Write out the passage of the speech excerpt on Syria and the Middle East that starts with the words "All countries in" and ends after "the Middle East.".

EXCERPT TO READ:

* * * * * * * * *

In Syria, too, the EU fully supports the UN efforts for peace – as we also mobilised more than 3 billion euros to assist Syrians in their country, as well as refugees and their host communities in neighbouring countries such as Jordan or Lebanon. The road to peace has already been too long and has not led to results so far. But we see steps in the right direction now. Staffan de Mistura’s work on a UN-brokered local ceasefires plan can pave the way towards a political solution to the crisis. It could be the first move in the direction of a Syrian-led transition, after years of bloodshed.
The war in Syria has had a paramount role in the rise of the Islamic State, and we all know that: the two issues are so intertwined we cannot help addressing them in a comprehensive way, together. I would like to thank the United Kingdom for being one of the most active members of the Global Coalition to counter Daesh. I am grateful for all the important work you have done; not least for hosting the first group meeting of key coalition partners here in London last month, which I had the pleasure to attend. At that meeting we were all very clear and united as well: as we fight Daesh, we will not fall into the trap it is laying for us. We will not revive a fabricated clash of civilisations. Arab and Muslim countries are the first target of Da'esh. They have a crucial role in the coalition. Everyone should increase their efforts to prevent and halt any support – be it military or financial – to Da'esh and al-Qaeda’s associates in Syria and elsewhere.
All countries in the Middle East at large can take this chance to overcome long-standing animosities. Sectarian conflicts create the perfect environment for extremism and terrorism to spread. Regional powers share an interest to stop fighting wars against each other through their proxies, and choose cooperation against their common enemy. This terrible crisis could lead to an historic opportunity: that of reshaping the current regional framework in the Middle East.
The regional turmoil also reminds us of the need to restart the Middle East Peace Process as soon as we can. And I hope that will be sooner rather then later. As Da'esh challenges the frontiers and sovereignty of existing states, Israel and Palestine have the chance to mutually recognise their borders and their right to security. Peace in the “Holy Places” could lay out the most resounding message against extremism, for the region and the whole world. The protracted stalemate in the talks can only strengthen forces that oppose an agreement, in both Israeli and Palestinian communities. At the same time, all recognize that the status quo is not an option: if we don't move towards people, we will move towards ore violence.

* * * * * * * * *

SUPPLIED INFORMATION:
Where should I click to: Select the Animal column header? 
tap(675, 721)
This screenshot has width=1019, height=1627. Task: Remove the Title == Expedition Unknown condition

* * * * * * * * *

SOLVED PROBLEM:
All countries in the Middle East at large can take this chance to overcome long-standing animosities. Sectarian conflicts create the perfect environment for extremism and terrorism to spread. Regional powers share an interest to stop fighting wars against each other through their proxies, and choose cooperation against their common enemy. This terrible crisis could lead to an historic opportunity: that of reshaping the current regional framework in the Middle East.